Which Distribution Distances are Sublinearly Testable?

TL;DR

This paper characterizes the complexity of testing whether two distributions are close or far under various distances, identifying which problems admit sublinear algorithms and providing matching bounds, thus advancing understanding of distribution testing complexities.

Contribution

It provides a comprehensive analysis of the complexity of distribution testing across multiple distances, including new bounds for sublinear testers and differences between identity and equivalence testing.

Findings

Identified which distribution testing problems are sublinearly testable.

Provided matching upper and lower bounds for various distance pairs.

Highlighted differences between identity and equivalence testing in terms of tolerance.

Abstract

Given samples from an unknown distribution $p$ and a description of a distribution $q$, are $p$ and $q$ close or far? This question of "identity testing" has received significant attention in the case of testing whether $p$ and $q$ are equal or far in total variation distance. However, in recent work, the following questions have been been critical to solving problems at the frontiers of distribution testing: -Alternative Distances: Can we test whether $p$ and $q$ are far in other distances, say Hellinger? -Tolerance: Can we test when $p$ and $q$ are close, rather than equal? And if so, close in which distances? Motivated by these questions, we characterize the complexity of distribution testing under a variety of distances, including total variation, $\ell_2$, Hellinger, Kullback-Leibler, and $\chi^2$. For each pair of distances $d_1$ and $d_2$, we study the complexity of testing if $p$ and $q$ are close in $d_1$ versus far in $d_2$, with a focus on identifying which problems allow strongly sublinear testers (i.e., those with complexity $O(n^{1 - \gamma})$ for some $\gamma > 0$ where $n$ is the size of the support of the distributions $p$ and $q$).

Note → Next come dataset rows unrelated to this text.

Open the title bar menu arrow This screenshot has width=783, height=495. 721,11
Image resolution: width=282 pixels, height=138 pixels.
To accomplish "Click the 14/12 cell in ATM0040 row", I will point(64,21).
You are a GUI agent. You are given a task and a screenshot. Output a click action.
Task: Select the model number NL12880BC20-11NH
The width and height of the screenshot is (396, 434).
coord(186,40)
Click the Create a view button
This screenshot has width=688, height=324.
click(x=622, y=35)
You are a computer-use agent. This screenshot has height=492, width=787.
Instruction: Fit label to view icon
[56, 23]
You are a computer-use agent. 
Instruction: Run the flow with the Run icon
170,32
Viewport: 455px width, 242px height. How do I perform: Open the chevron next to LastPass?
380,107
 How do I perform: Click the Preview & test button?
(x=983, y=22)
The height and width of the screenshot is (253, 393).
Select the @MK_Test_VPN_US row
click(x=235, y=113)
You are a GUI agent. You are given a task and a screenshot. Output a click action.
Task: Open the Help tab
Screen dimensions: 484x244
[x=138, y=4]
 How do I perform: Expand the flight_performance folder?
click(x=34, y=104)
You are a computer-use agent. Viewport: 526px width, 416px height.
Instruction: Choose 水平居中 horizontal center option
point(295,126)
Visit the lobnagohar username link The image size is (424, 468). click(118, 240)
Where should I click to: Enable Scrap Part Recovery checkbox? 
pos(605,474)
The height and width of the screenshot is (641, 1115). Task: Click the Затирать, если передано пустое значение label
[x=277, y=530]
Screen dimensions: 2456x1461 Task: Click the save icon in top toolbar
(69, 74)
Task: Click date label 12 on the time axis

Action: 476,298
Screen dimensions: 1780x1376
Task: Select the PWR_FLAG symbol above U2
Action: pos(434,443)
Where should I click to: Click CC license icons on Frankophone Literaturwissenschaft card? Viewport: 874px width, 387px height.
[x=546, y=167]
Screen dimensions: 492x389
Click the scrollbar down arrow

We provide matching upper and lower bounds for each case. We also study these questions in the case where we only have samples from $q$ (equivalence testing), showing qualitative differences from identity testing in terms of when tolerance can be achieved. Our algorithms fall into the classical paradigm of $\chi^2$-statistics, but require crucial changes to handle the challenges introduced by each distance we consider. Finally, we survey other recent results in an attempt to serve as a reference for the complexity of various distribution testing problems.